Would you set down the data that follows, word for word, without any pictures?

--- Source material ---
================================

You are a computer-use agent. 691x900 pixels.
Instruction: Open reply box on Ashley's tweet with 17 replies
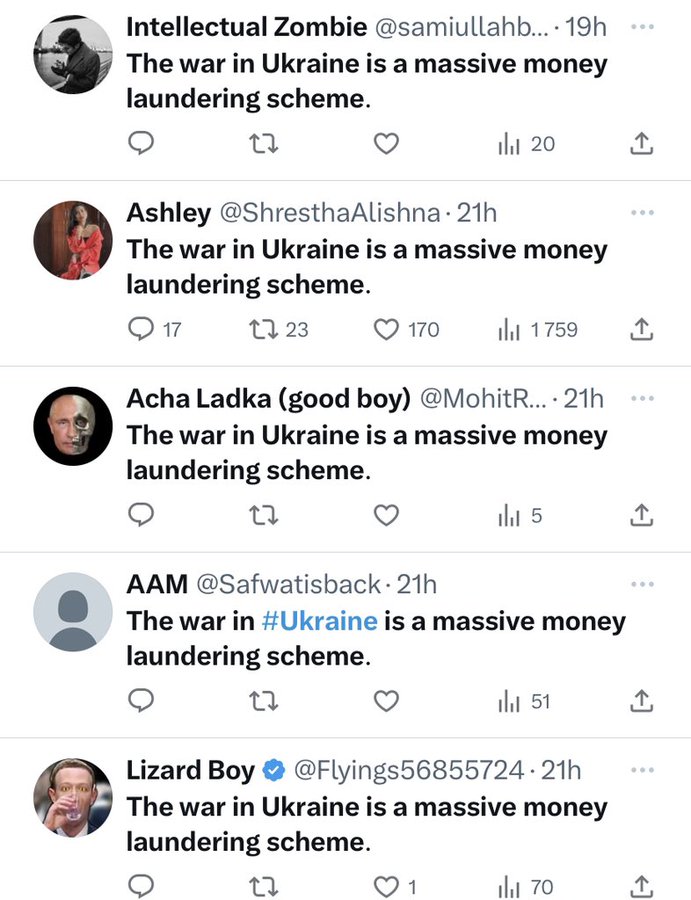(142, 329)
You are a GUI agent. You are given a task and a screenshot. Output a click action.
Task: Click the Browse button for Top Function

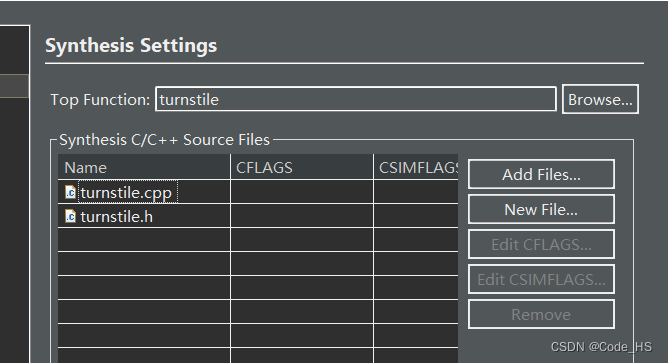(600, 99)
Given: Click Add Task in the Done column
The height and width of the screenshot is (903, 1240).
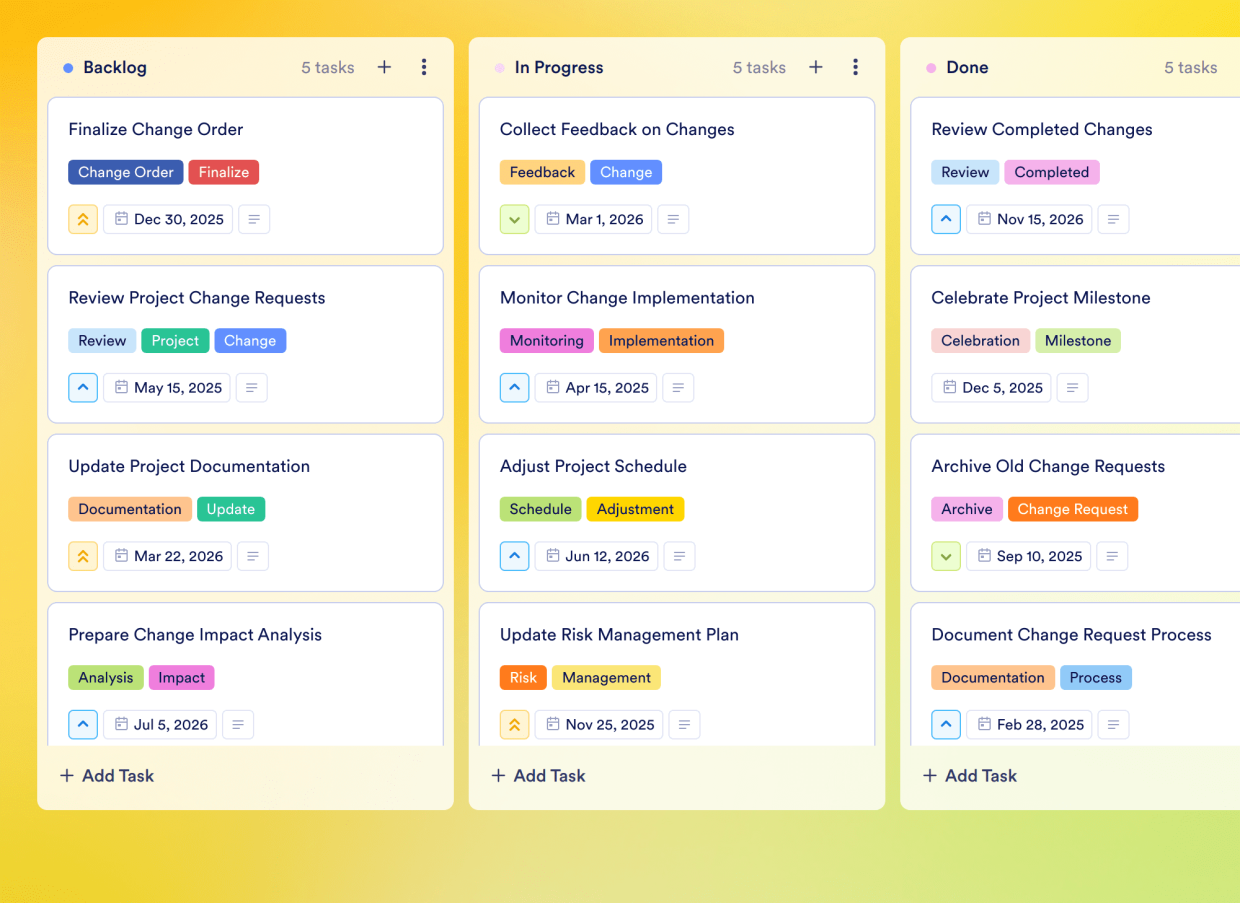Looking at the screenshot, I should click(x=969, y=775).
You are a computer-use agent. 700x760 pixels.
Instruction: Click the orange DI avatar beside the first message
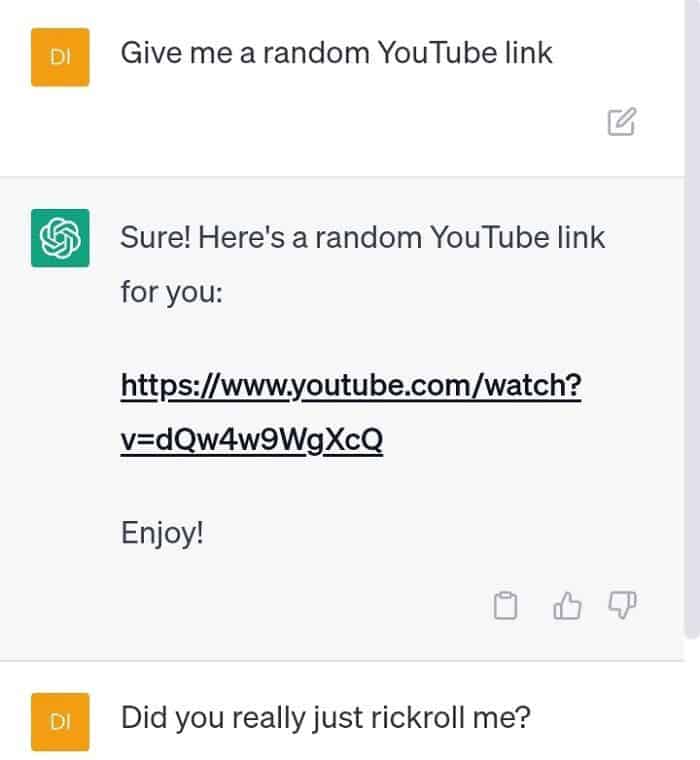coord(60,57)
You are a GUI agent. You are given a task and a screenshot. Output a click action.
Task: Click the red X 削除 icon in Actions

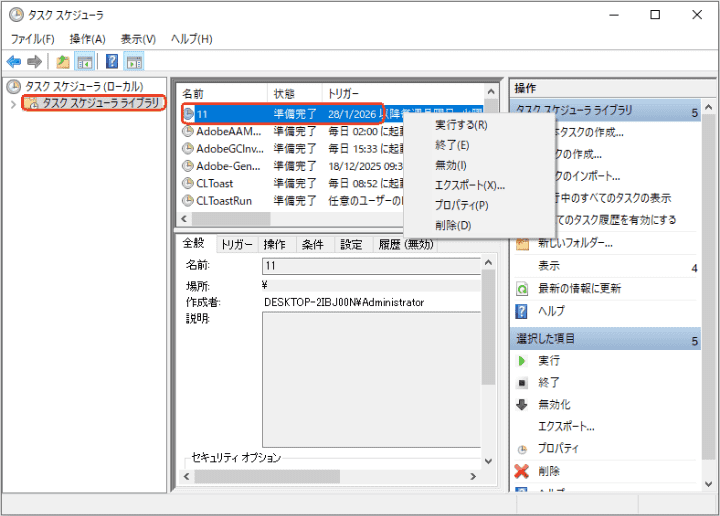tap(521, 471)
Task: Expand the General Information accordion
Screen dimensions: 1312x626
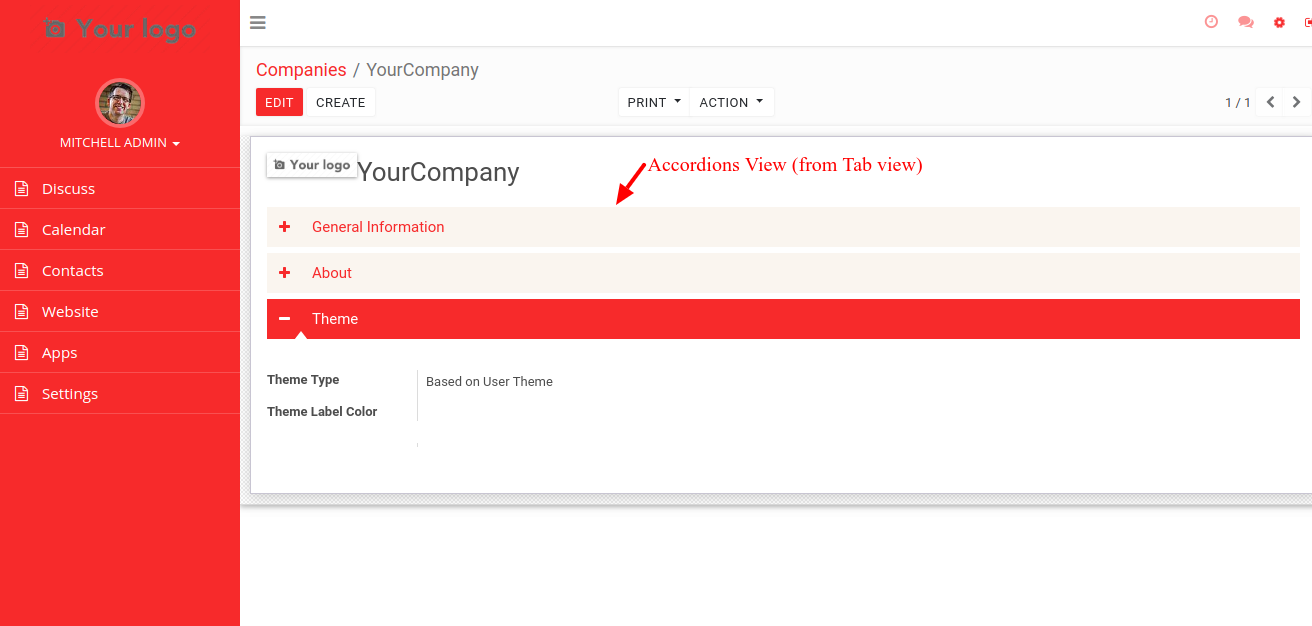Action: pos(783,227)
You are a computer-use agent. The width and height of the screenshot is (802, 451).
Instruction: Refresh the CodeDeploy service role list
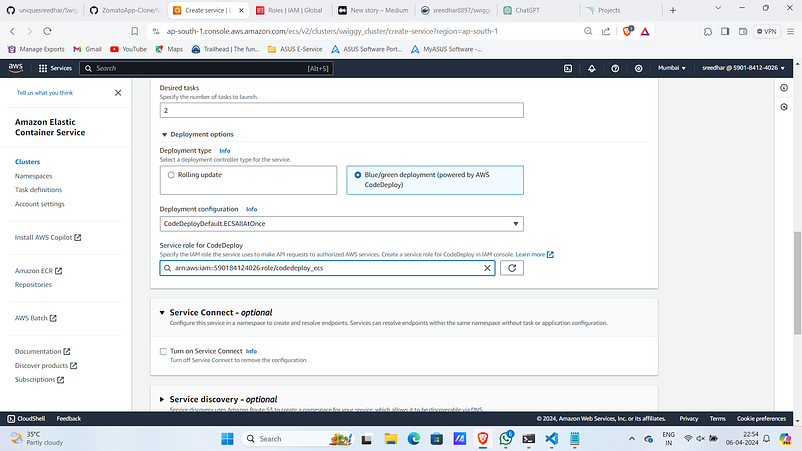pyautogui.click(x=511, y=268)
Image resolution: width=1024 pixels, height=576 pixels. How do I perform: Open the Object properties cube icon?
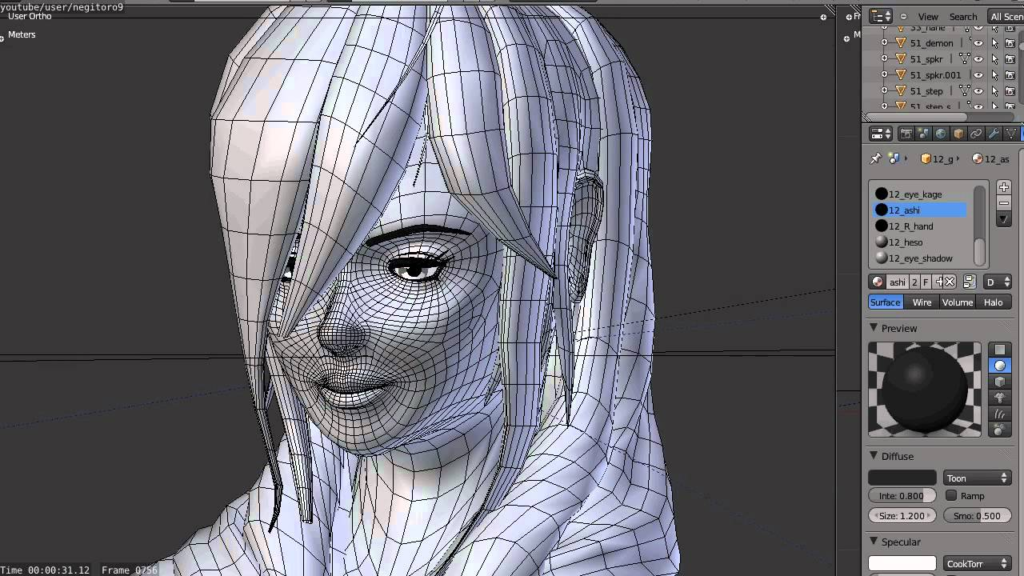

================================

--- Task result ---
You are a computer-use agent. 691x900 pixels.
Instruction: Open reply box on Ashley's tweet with 17 replies
(142, 329)
You are a GUI agent. You are given a task and a screenshot. Output a click action.
Task: Click the Browse button for Top Function

(600, 99)
Given: Click Add Task in the Done column
The height and width of the screenshot is (903, 1240).
Looking at the screenshot, I should click(x=969, y=775).
You are a computer-use agent. 700x760 pixels.
Instruction: Click the orange DI avatar beside the first message
coord(60,57)
You are a GUI agent. You are given a task and a screenshot. Output a click action.
Task: Click the red X 削除 icon in Actions

tap(521, 471)
Task: Expand the General Information accordion
Screen dimensions: 1312x626
Action: pos(783,227)
You are a computer-use agent. The width and height of the screenshot is (802, 451).
Instruction: Refresh the CodeDeploy service role list
pyautogui.click(x=511, y=268)
Image resolution: width=1024 pixels, height=576 pixels. How do I perform: Open the Object properties cube icon?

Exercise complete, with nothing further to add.